At the same time, SAT cases have also been associated with COVID-19, with most such cases occurring in women aged under 50. The clinical features are similar to those cases resulting from other etiologies, and include neck pain, increase in inflammatory markers, and thyrotoxicosis [5, 16]. The expression of the SARS-CoV-2 receptor (angiotensin-converting enzyme 2) mRNA in follicular thyroid cells suggests that the thyroid might be a target organ of SARS-CoV-2 infection [17]. In our study, infection by the SARS-CoV-2 virus could not be ruled out, given the small number of cases for which data were available. At the same time, a systematic review of the published literature has called into question the possible relationship between COVID-19 and SAT, given that the relevant data published are low in terms of both quantity and quality and are only available as case reports and case series [18].

During the study period, the reporting rate for SAT associated with COVID-19 vaccines was very low. Nonetheless, this figure is likely to have been underestimated, given that SAT may go unnoticed by doctors due to the non-specific clinical symptoms with which it can begin and a lack of awareness of the possible association.

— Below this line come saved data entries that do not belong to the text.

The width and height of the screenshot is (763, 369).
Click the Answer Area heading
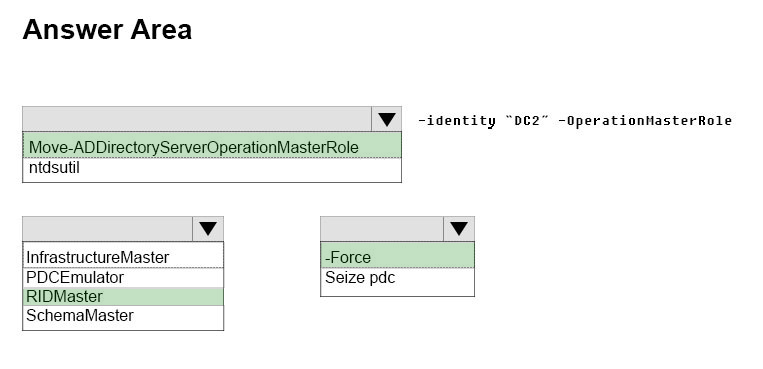pyautogui.click(x=107, y=29)
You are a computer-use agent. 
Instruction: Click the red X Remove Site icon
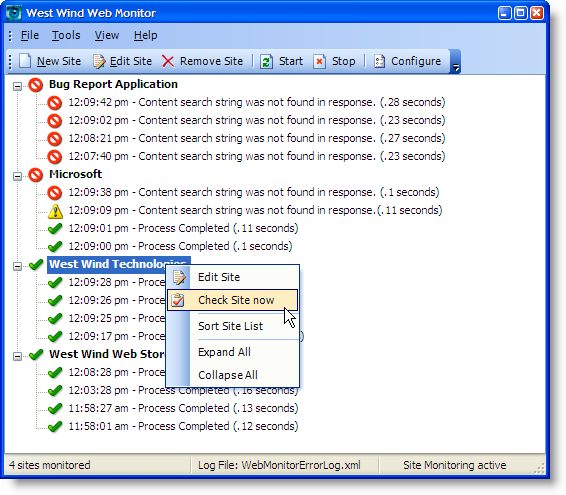[x=168, y=61]
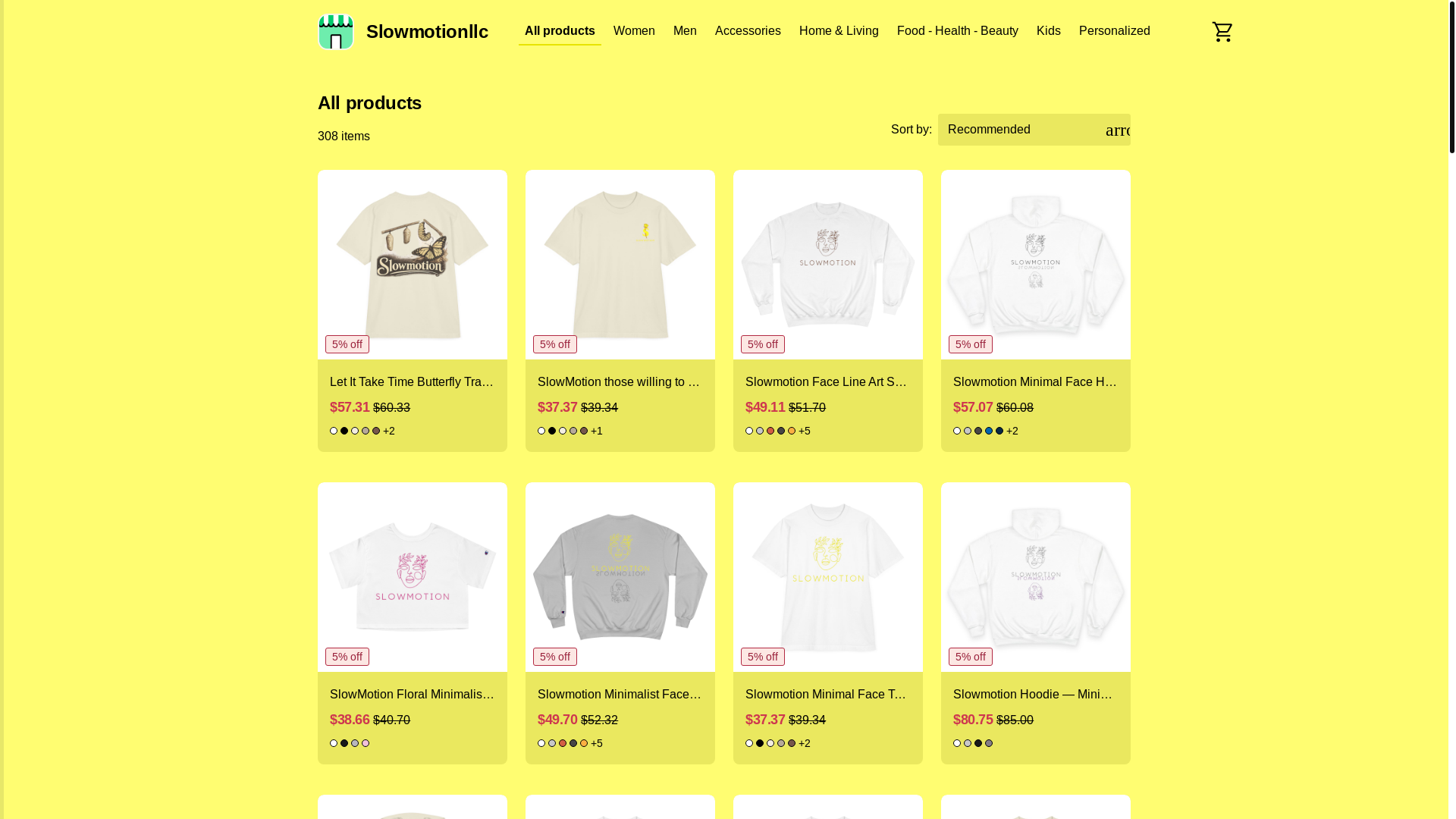Open the Kids category link
This screenshot has width=1456, height=819.
[x=1048, y=31]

Several possible mechanisms by which COVID-19 vaccines might be associated with thyroid dysfunction have been advanced. First, vaccine adjuvants are used as immunogenicity-enhancing agents and are essential for directing the adaptive immune response. However, they can also trigger unwanted autoimmune reactions such as ASIA (autoimmune/inflammatory syndrome induced by adjuvants) [19]. Another possibility is that of cross-reactivity between viral spicule proteins produced by the vaccine and certain antigens expressed on the surface of the thyroid follicular cell [20]. At the same time, severe COVID-19 has been associated with an uncontrolled systemic immune and inflammatory response, the so-called “cytokine storm,” which resembles (at least in part) the immune activation occurring in immune-mediated thyroid diseases. Specifically, hyperactivation of the Th1 and Th17 response in peripheral lymphocytes has been described in patients with autoimmune and drug-associated thyroiditis and increased IL-6 in destructive thyroiditis [21]. Subacute thyroiditis might be a hyperinflammatory response in the context of the cytokine storm, which could result from an excessive innate immune response against COVID-19 vaccines in genetically predisposed patients.

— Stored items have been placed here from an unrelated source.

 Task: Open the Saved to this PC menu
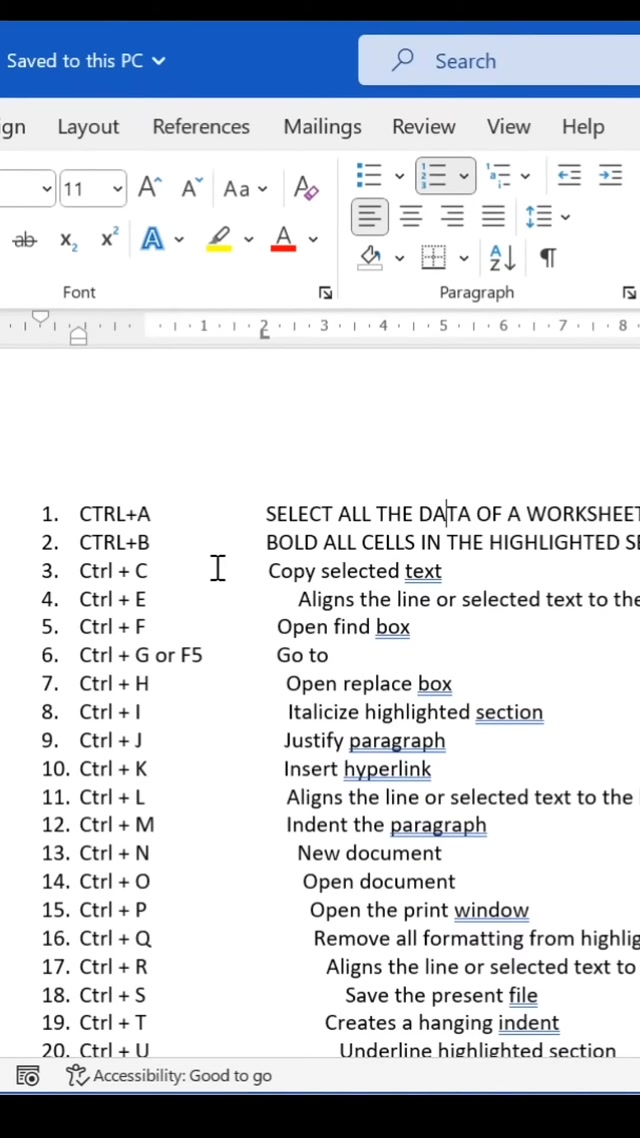[x=85, y=61]
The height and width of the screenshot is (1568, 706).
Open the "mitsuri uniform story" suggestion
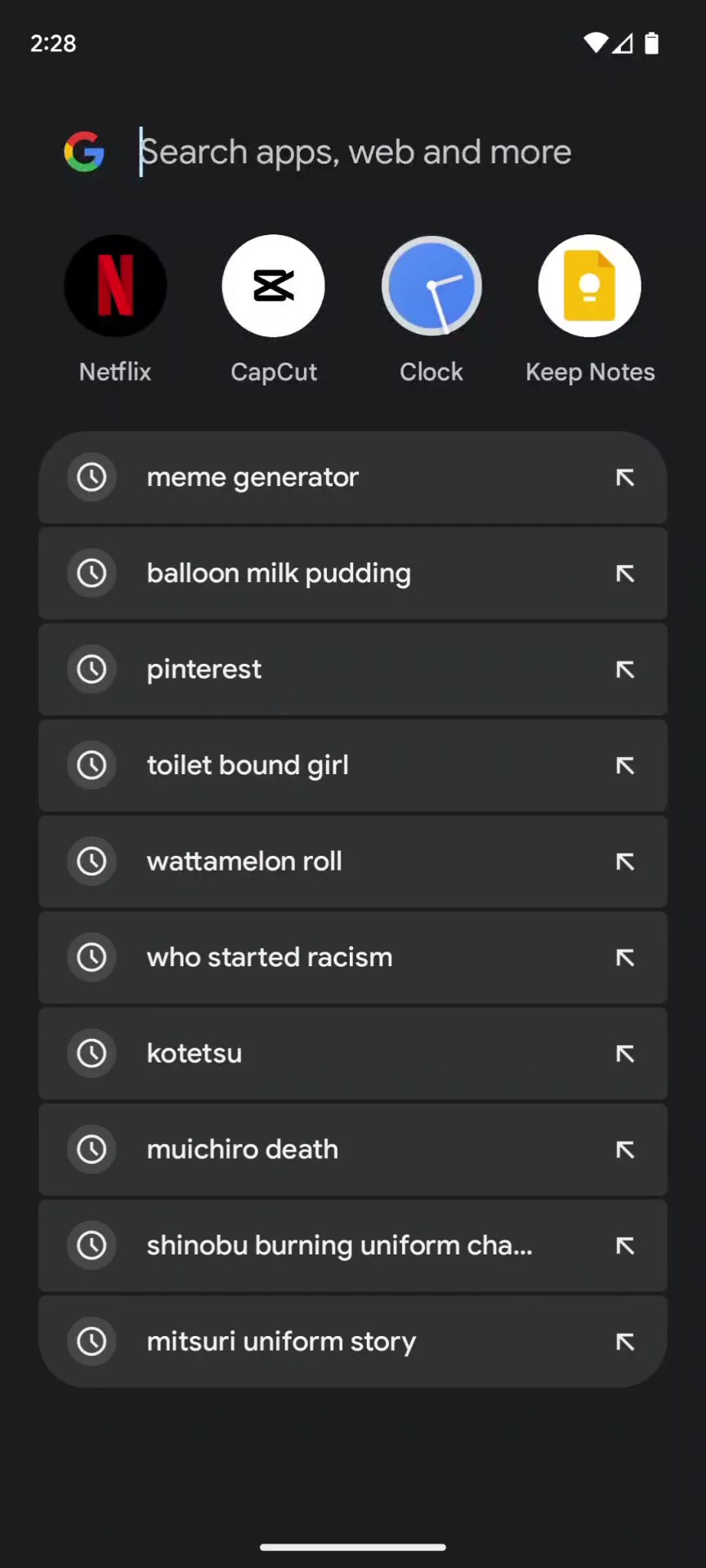point(281,1341)
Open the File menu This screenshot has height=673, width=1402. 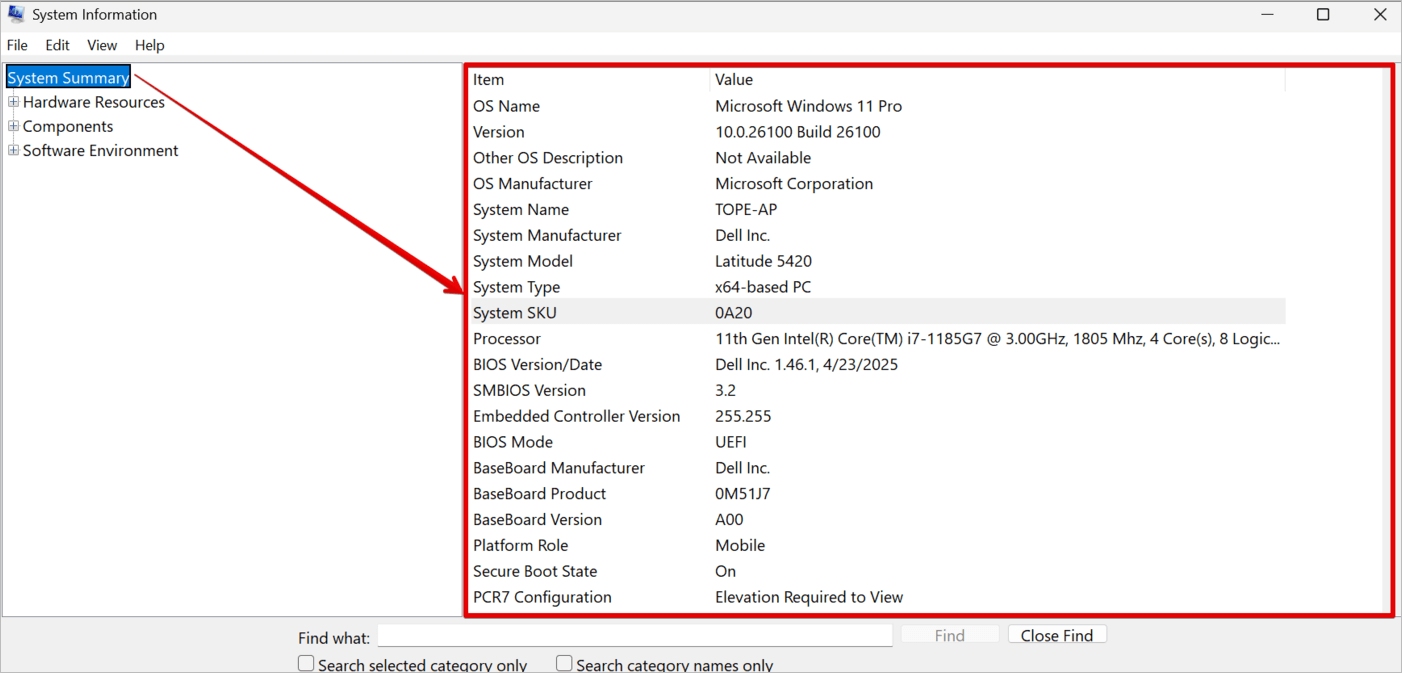pos(17,45)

As in any pharmacovigilance study based on spontaneous reporting, the limitations of this study include underreporting, overreporting and reporting bias. This makes it difficult to quantify the true incidence of this event. In addition, the presence of multiple confounding factors (comorbidity), and the absence of critical data hinders a proper causality assessment for some of the cases [22]. This disproportionality analysis is therefore helpful for identifying signals of disproportionate reporting, but may not be as useful for comparing risks, given that the ROR does not quantify the risk. Despite these limitations, however, one of the strengths of our study is its extent, given the large number of individual case safety reports (9,199,406 spontaneous cases in total), which enables rare adverse events to be detected. Moreover, these statistically significant signals offer hypotheses that could be studied in future research.

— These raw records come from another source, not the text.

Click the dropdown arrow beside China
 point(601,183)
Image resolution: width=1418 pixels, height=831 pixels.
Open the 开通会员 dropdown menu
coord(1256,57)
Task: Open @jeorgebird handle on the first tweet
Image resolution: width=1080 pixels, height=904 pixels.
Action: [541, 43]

On the other hand, it is worth noting that a recent systematic review found only 51 cases of SAT while our study reports three times as many. This is very probably due to the fact that not all reported cases are actually published in scientific journals.

In conclusion, the findings of our pharmacovigilance study show that SAT was disproportionately more frequently reported with BNT162b2, mRNA-1273, and ChAdOx1-S vaccines than other medicinal products over the entire database. Moreover, this signal of disproportionate reporting persists when the BNT162b2 and mRNA-1273 vaccines are compared with other viral vaccines. Still, it should be noted that the benefit of COVID-19 vaccines outweighs the potential risk associated with SAT. Moreover, future observational analytical studies will be needed to confirm these results.